Rachid stayed home to draw when Florence led me out of Tours along the Loire in the opposite direction to which we had ridden the previous day.  


It was another warm, sunny summer day, hot enough to make me happy I was heading to cooler temperatures to the north along the English Channel for the start of The Tour in Mont St. Michel, 150 miles away.  Most of the others cyclists on the path were pannier-laden, as I was, riding this popular route that extends all the way across France.  There were a couple of mini-Free Libraries, the first I had seen in France, no doubt inspired by the thousands that have sprouted up all across the US.  The first we came upon was a large, metal structure, much more substantial than those in the US.


The other was a more modest wooden replica of its North American counterparts. 


Neither had any books in English.  Florence did find something she was interested in, though nothing by Simone de Beauvoir, who was on her to-read list.  The first box was ten miles from her apartment, so she'll be a regular patron.

The bike path markers through Tours are accompanied with markers for the Camino de Santiago, as Tours has long been linked with the pilgrimage route due to Saint Martin having been the bishop of Tours in the 300s.  He is greatly revered, not only for his saintliness but for having brought wine-growing to the area.
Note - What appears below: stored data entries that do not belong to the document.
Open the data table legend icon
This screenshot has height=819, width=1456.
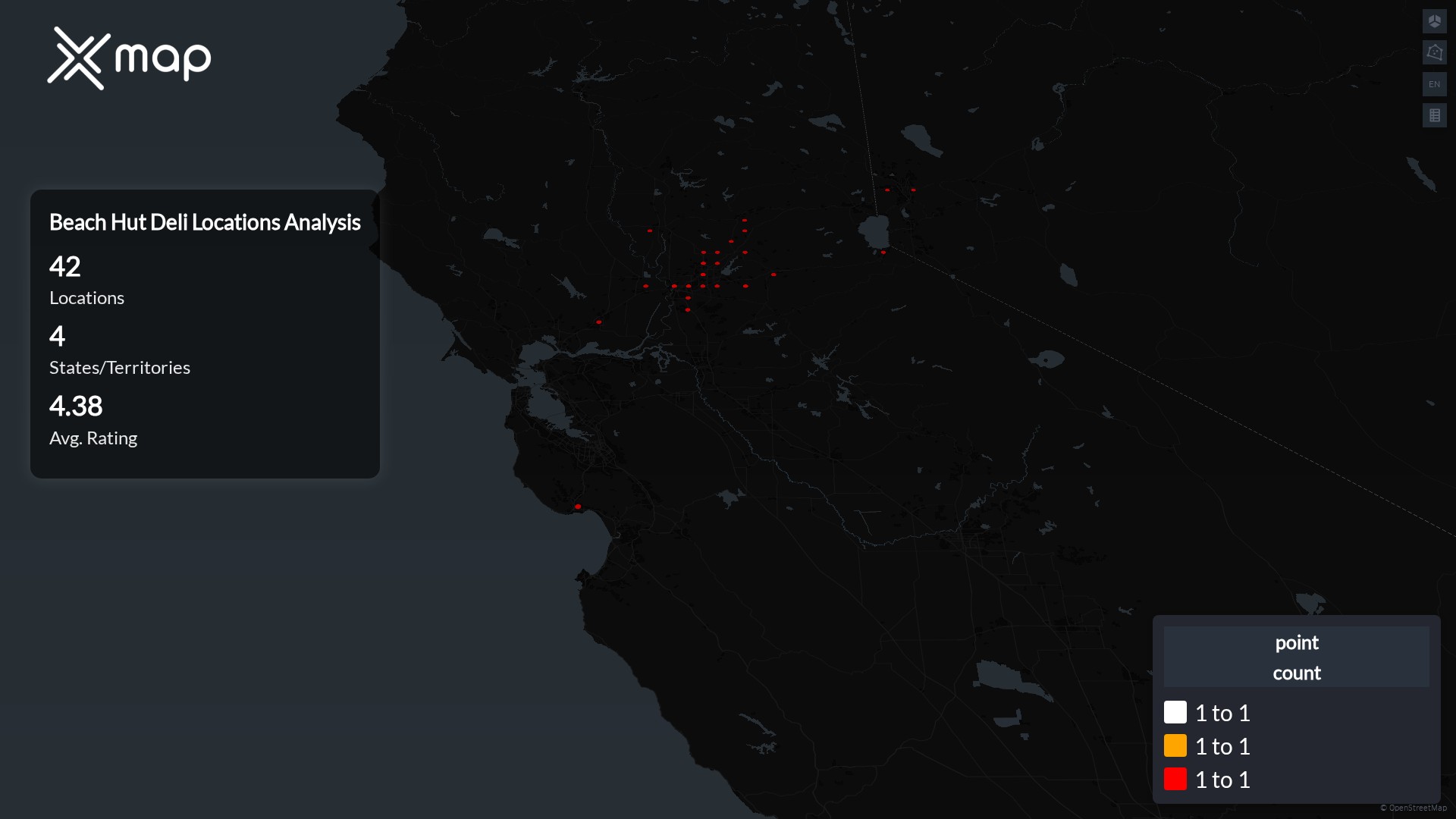(x=1434, y=115)
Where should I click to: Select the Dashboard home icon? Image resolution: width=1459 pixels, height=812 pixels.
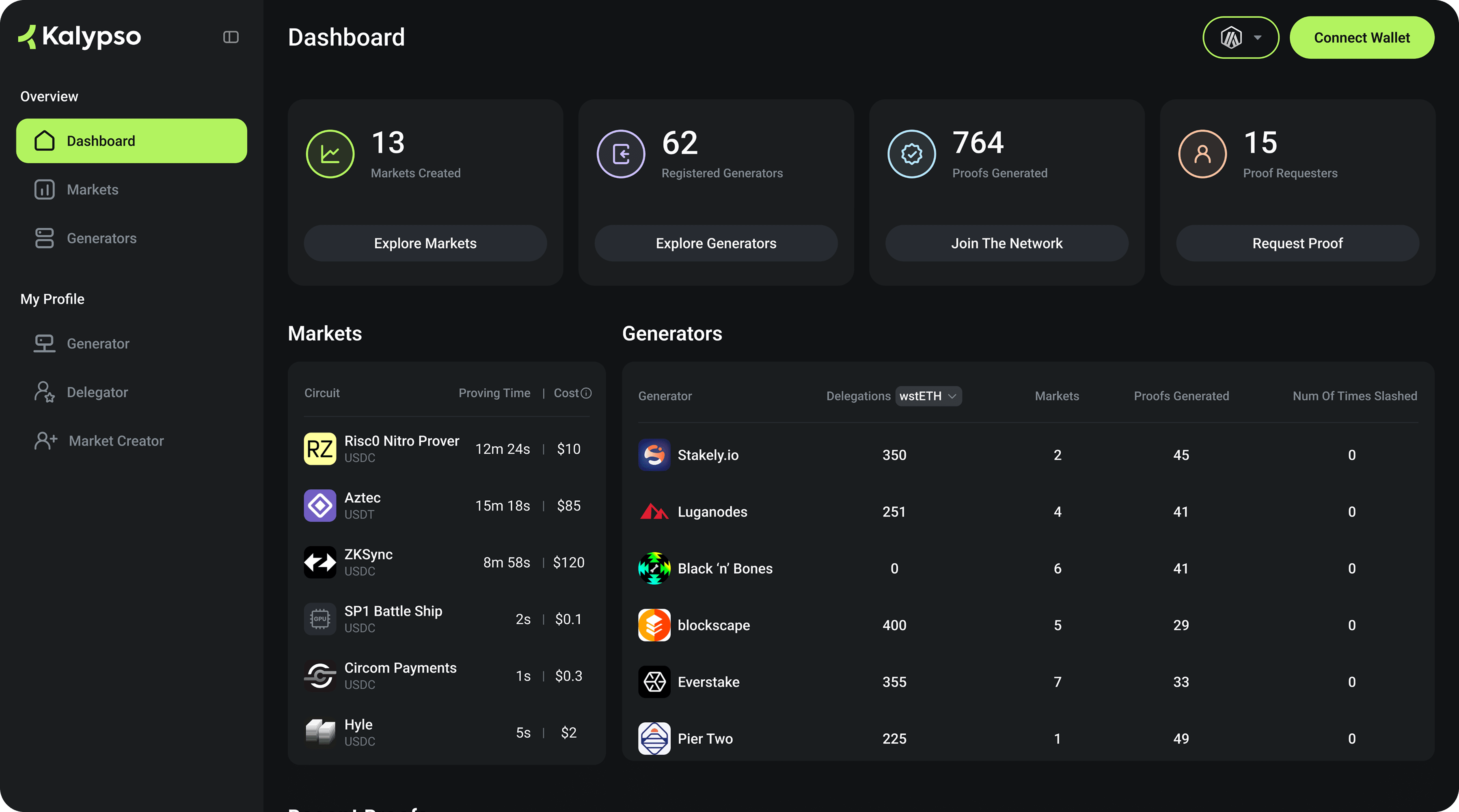(x=43, y=140)
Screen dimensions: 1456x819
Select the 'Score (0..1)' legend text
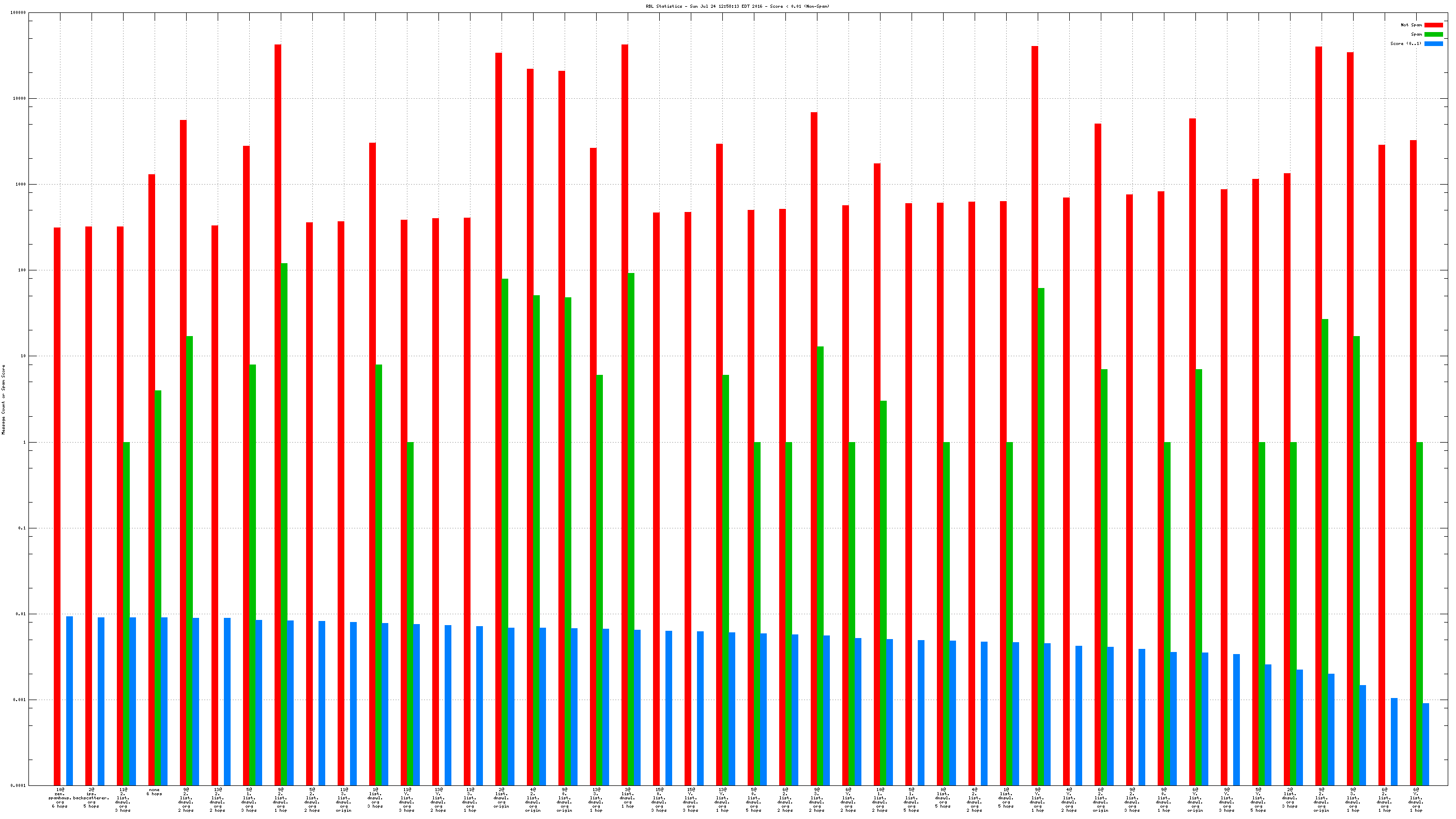[1406, 43]
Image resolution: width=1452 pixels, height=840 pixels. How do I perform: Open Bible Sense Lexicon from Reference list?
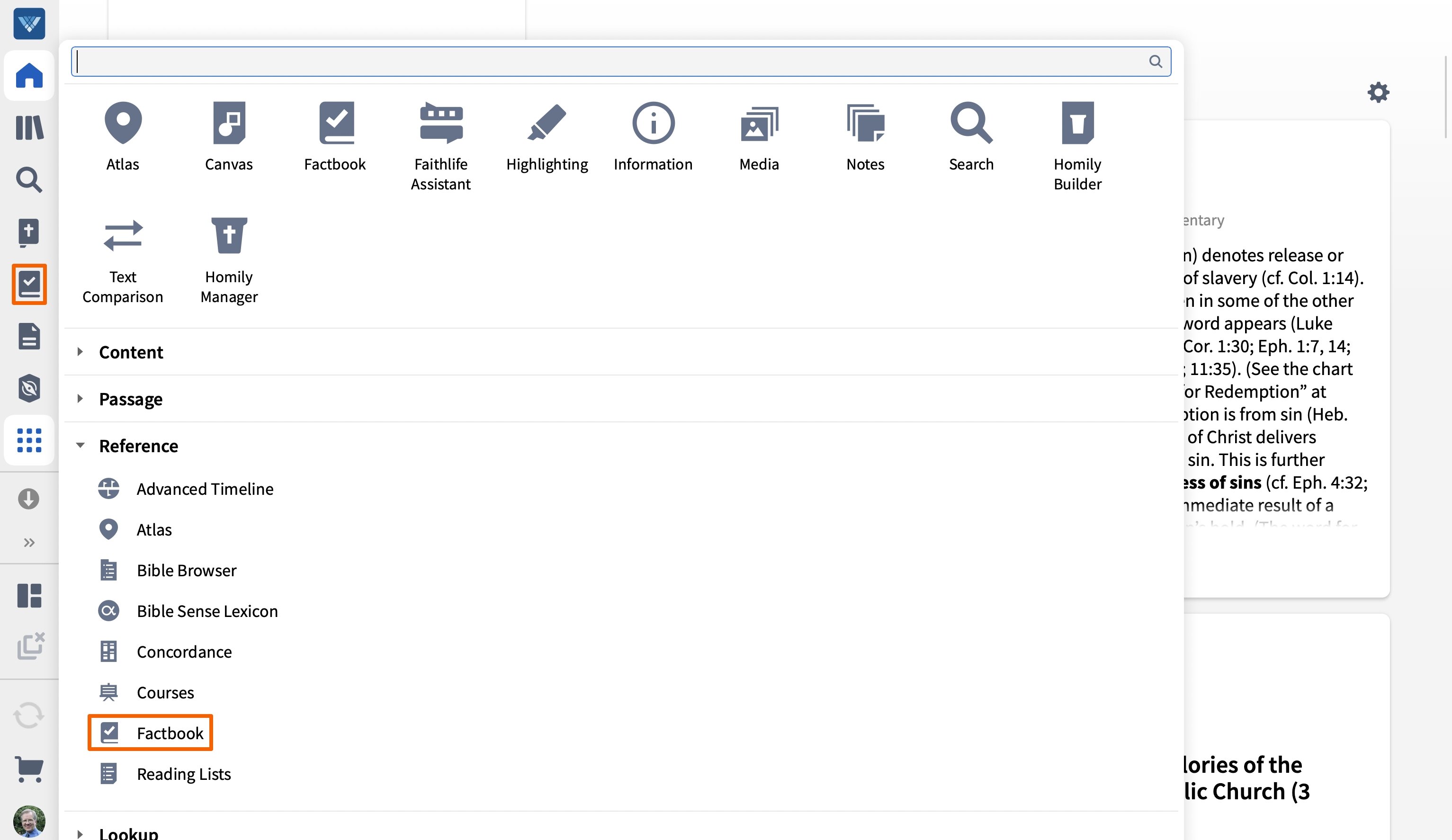click(x=207, y=611)
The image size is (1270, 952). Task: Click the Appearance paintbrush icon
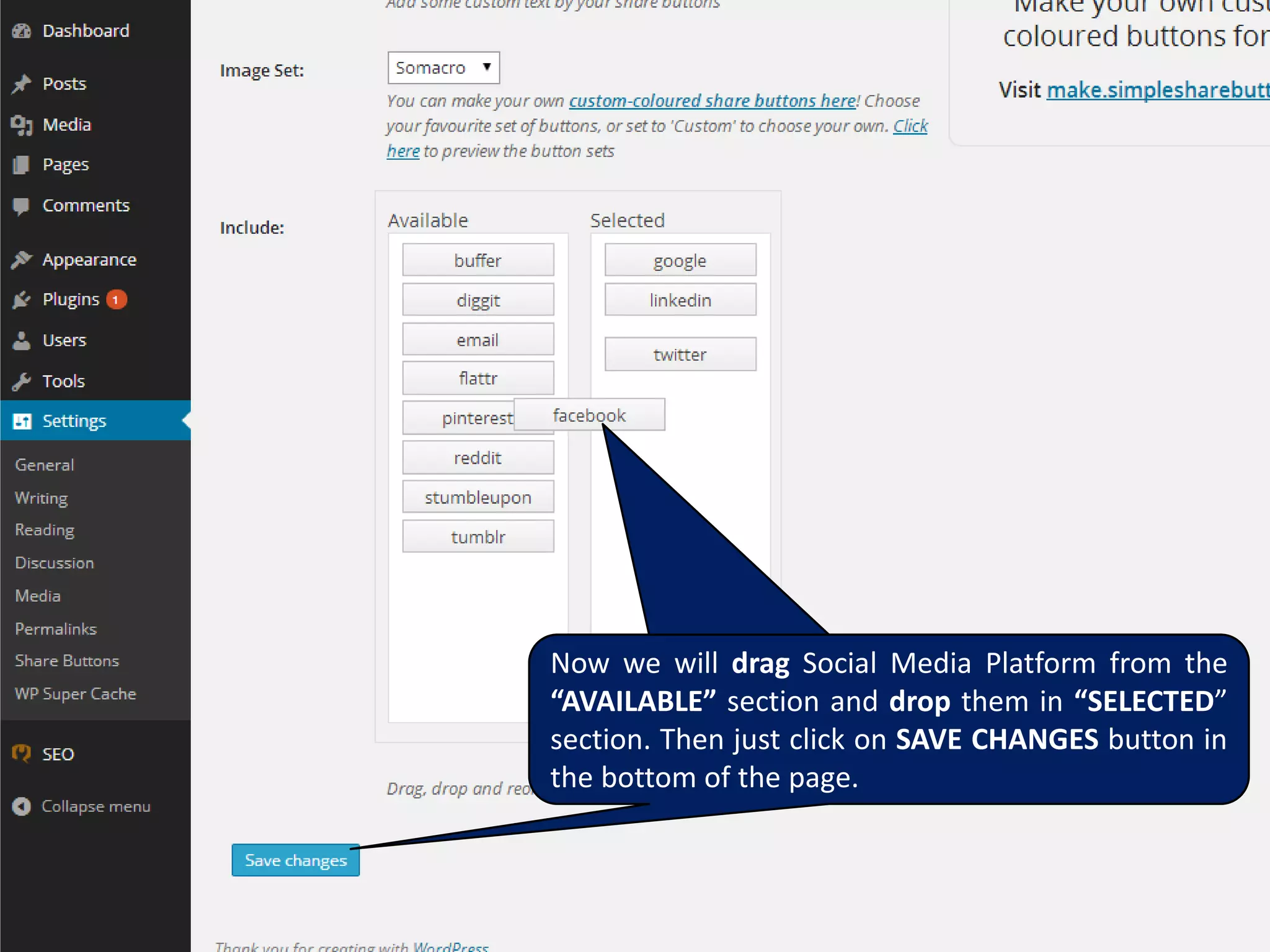click(22, 260)
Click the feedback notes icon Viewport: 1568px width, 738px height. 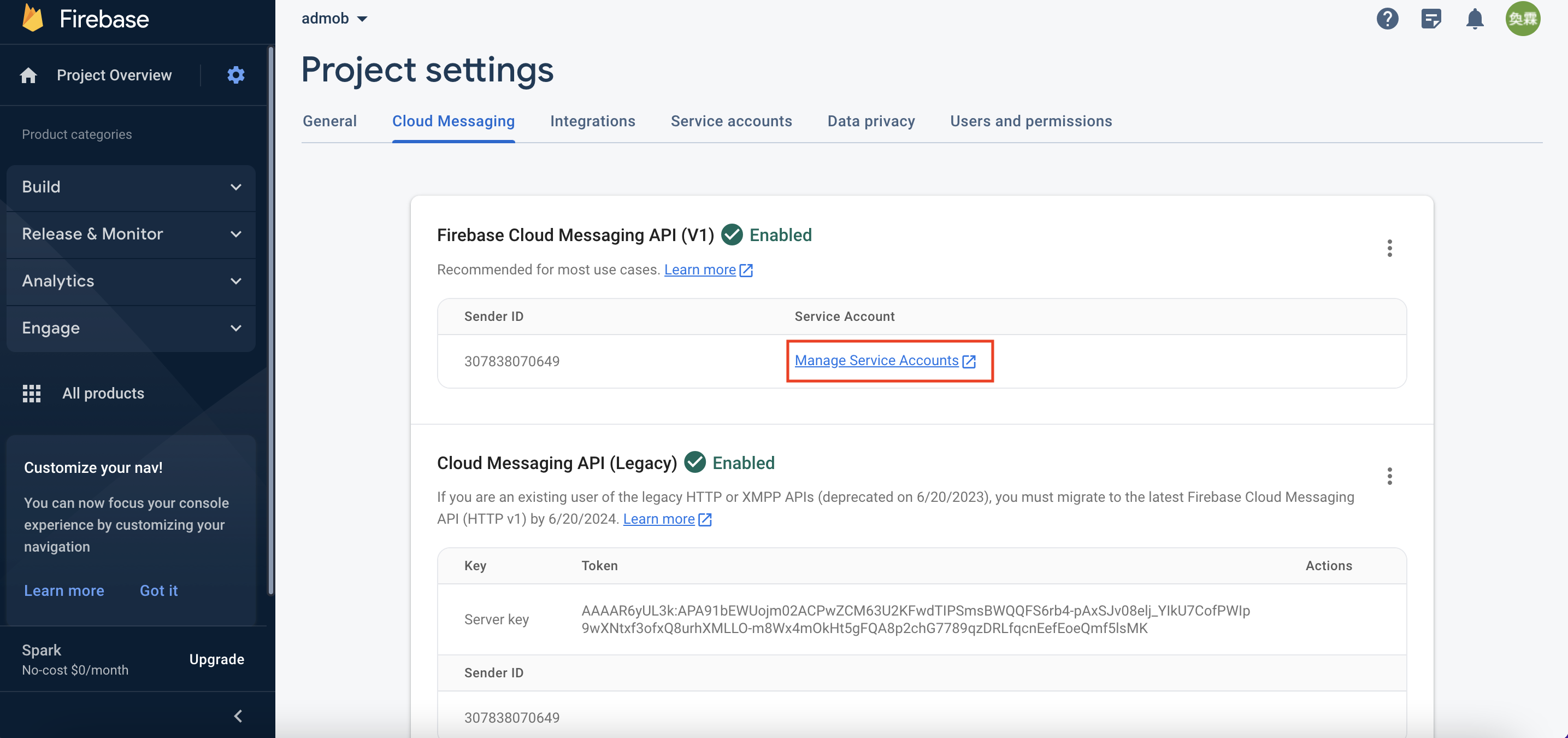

He was born in Hungary and served as a soldier.  His first noted act of nobility was to rend his military cloak in half, sharing it with a pauper after a battle in Amiens, France.  The bike path took me through Candes Saint Martin thirty miles to the west of Tours along the Loire, where he died in 397.  Pilgrims have been drawn to it ever since.   The cathedral constructed 800 years after his death, replacing the original church, is a modest version of the later grander cathedrals of Tours and Chartres.

The overriding question whenever I have a visit with Florence and Rachid, whether in France or Chicago, is will they resume their life in Chicago.  Many of their belongings from Chicago remain stacked in boxes in their apartment awaiting a move to a larger place or back to Chicago.  Both have more and better friends in the biking and art communities of Chicago than they've been able to establish in France, but the social services in the US are nearly non-existent compared to those of France, making life much more worry-free.  They have readapted to life in France, though it may not be as enriching for them as it had been in the US.  I'm among their many State-side friends who would love to have them back, but at least I'm fortunate enough to be able to regularly enjoy their company in France.  It has become so much a part of my routine, it never seems like it's been a year since I've last visited them.  We lose ourselves to time and every evening during my visits find its well past midnight as we chat away. 




1 comment:

Mike C said...

Glad you get to reconnect with them so regularly! Enjoying your blogs, as always (although I don't always read them right away).